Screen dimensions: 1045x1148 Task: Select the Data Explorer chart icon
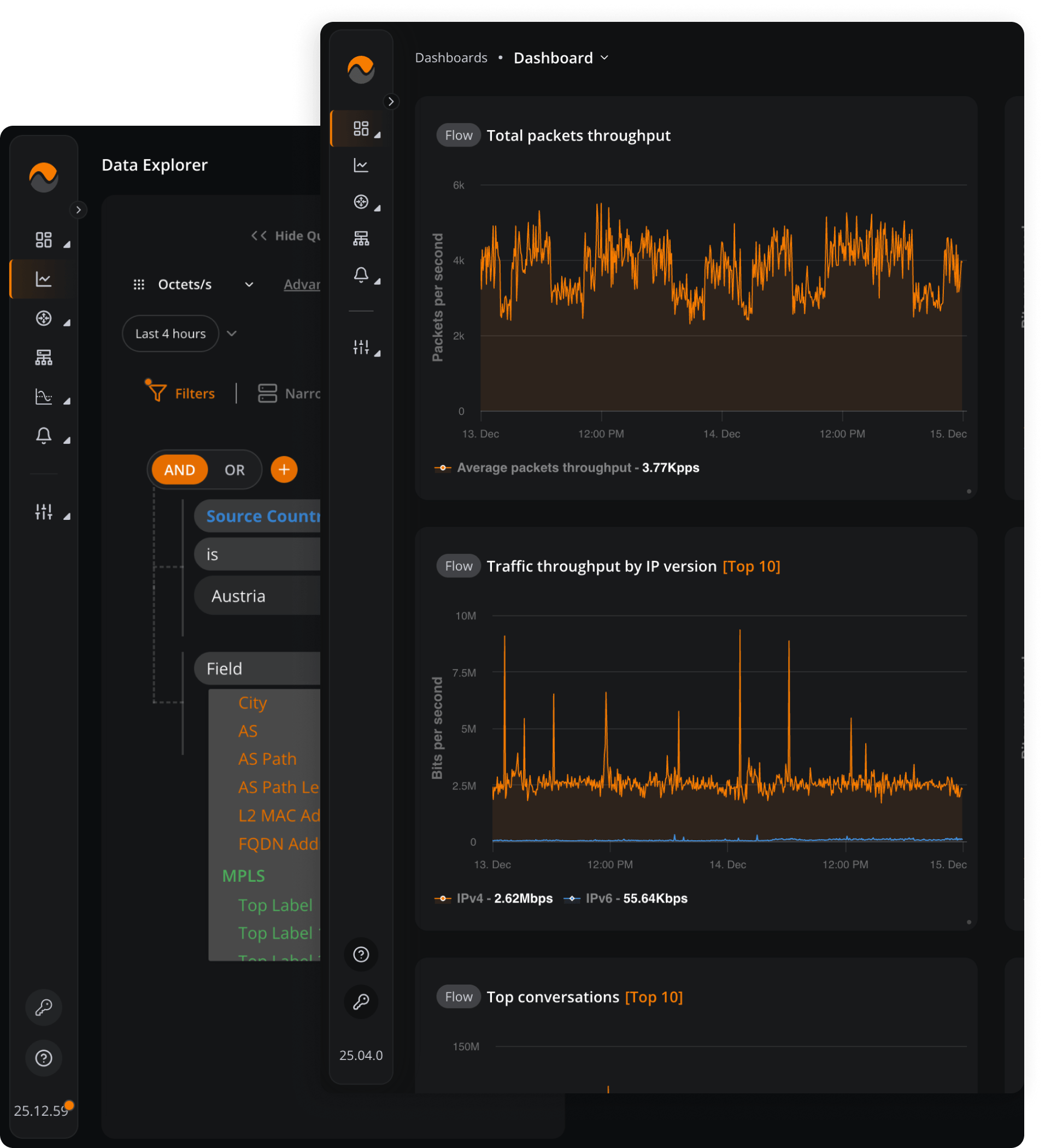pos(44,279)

________________

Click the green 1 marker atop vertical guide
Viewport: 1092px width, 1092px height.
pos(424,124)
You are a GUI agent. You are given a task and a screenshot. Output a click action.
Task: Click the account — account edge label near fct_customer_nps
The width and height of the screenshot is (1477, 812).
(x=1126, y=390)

________________

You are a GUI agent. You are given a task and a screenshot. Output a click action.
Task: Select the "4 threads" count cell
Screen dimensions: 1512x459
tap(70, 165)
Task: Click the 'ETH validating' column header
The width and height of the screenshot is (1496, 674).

________________

* [TASK STATEMENT]: Reproduce the material from the line with "Screen dimensions: 1045x1148" to the line with "pos(44,279)", including both, and leave the pictures out.

* [EXPECTED ANSWER]:
Screen dimensions: 1045x1148 Task: Select the Data Explorer chart icon
pos(44,279)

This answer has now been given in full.